Я был настолько расстроен провалом своего последнего плана, что чистосердечно рассказал, как собирался сделаться язычником, чтобы в аду оказаться рядом с дорогими мне людьми. Где же теперь в загробном мире искать их?
Мой собеседник посмотрел на меня внимательно и с интересом. Примерно как на диковинного зверя, привезенного из самых глубин Африки. Видимо, увиденное ему понравилось, потому что он улыбнулся и, еще понизив голос, сказал:
- А ты уверен, что загробный мир устроен так, как представляет его твоя тетушка? Или приходский священник?
- А как?
Профессор пожал плечами:
- Ignoramus. Откуда ты знаешь, что ад вообще есть?
- А разве в Писании...
- Где именно в Писании, в какой книге?
- Ну... я не знаю...
- Я тоже не знаю. Мы не знаем, насколько буквально надлежит понимать некоторые слова Писания и в какой степени они представляют риторические фигуры. Если кавалер скажет даме, что его сжигает пламя страсти, она выльет на него ведро с водой? Адское пламя - это настоящий огонь или аллегория мук совести, как некоторые считают?
- А кто так считает?
- Неважно. А если огонь - настоящий, вещественный, телесный, то как он может жечь бестелесные субстанции, именуемые душами? Можно ли шпагой изрубить на части воздух?
- Н-н-у-у-у... а куда же тогда идут грешные души после смерти?
- Умрем - узнаем. Но ведь тебя интересует дух Цезаря?
- Да!
- С Цезарем просто. Ты разве не чувствуешь, что его дух живет в тебе?
- Во мне!?
- И в других людях тоже. Во всех, кто его любит и следует его путем. И будет жить, пока они живут.
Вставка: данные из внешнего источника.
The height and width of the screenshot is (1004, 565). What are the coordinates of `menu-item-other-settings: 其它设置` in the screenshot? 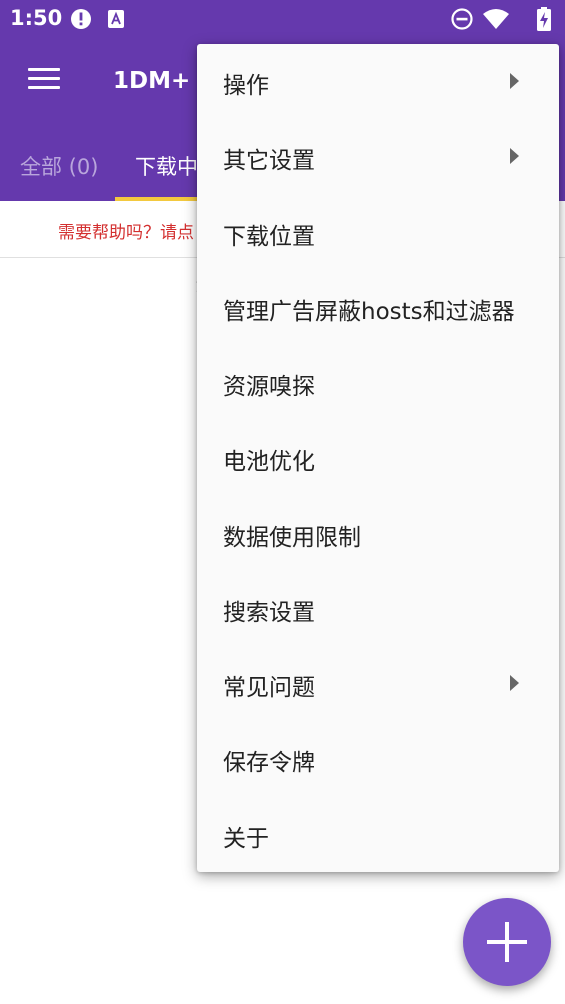 It's located at (378, 156). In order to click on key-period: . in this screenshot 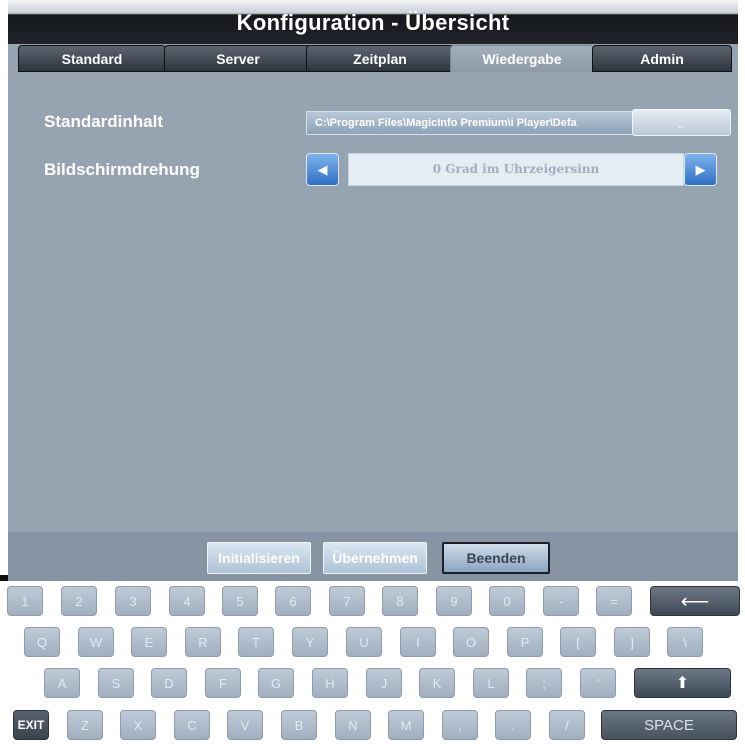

Он говорил со мной совершенно как со взрослым, но в его устах сложнейшие вопросы, вызывавшие вековые споры ученых богословов, оказывались понятными даже ребенку. Общепринятое становилось абсурдным, бесспорное - невозможным. Как могут люди верить во всемогущего, всеблагого и бесконечно милосердного Творца - и изображать его содержателем пыточного застенка? За что ему наказывать людей - за их несовершенства? Но ведь Он мог создать нас безупречными! Виноват злой дух? Но если Творец всемогущ, зачем Он его не уничтожит? Или Он этого все же не может? Или не хочет?
Туча таких вопросов теснилась у меня на языке, когда стали подавать десерт и тетушка уже прямо велела пойти присмотреть за ее 'младшеньким' - настоящим разбойником четырех лет отроду. Однако профессор перебил хозяйку:
- У меня слабое зрение. Нужен помощник, чтобы вслух читать латинские книги. Пойдешь ко мне на службу?
Теперь он говорил по-итальянски. И, повернувшись почему-то к тетушке, добавил:
- Я буду тебе платить.
Пока будущий помощник растерянно хлопал ресницами, соображая, кому из нас собирается платить почтенный синьор, обрадованная тетушка успела расписать нанимателю мои достоинства в столь преувеличенном виде, что впору было провалиться сквозь землю от стыда, и лишь бесцеремонное детское любопытство удержало меня от поспешного бегства. Оставшись, я узнал, что профессор предлагал за мои услуги два сольдо в день, хозяйственная Джулиана просила пять, но после резонного аргумента, что за пять и взрослого помощника можно найти, согласилась на три. При этом жить и столоваться мне надлежало по-прежнему у нее, приходя к хозяину лишь для работы.
- Вот и прекрасно. Завтра зайду за тобой.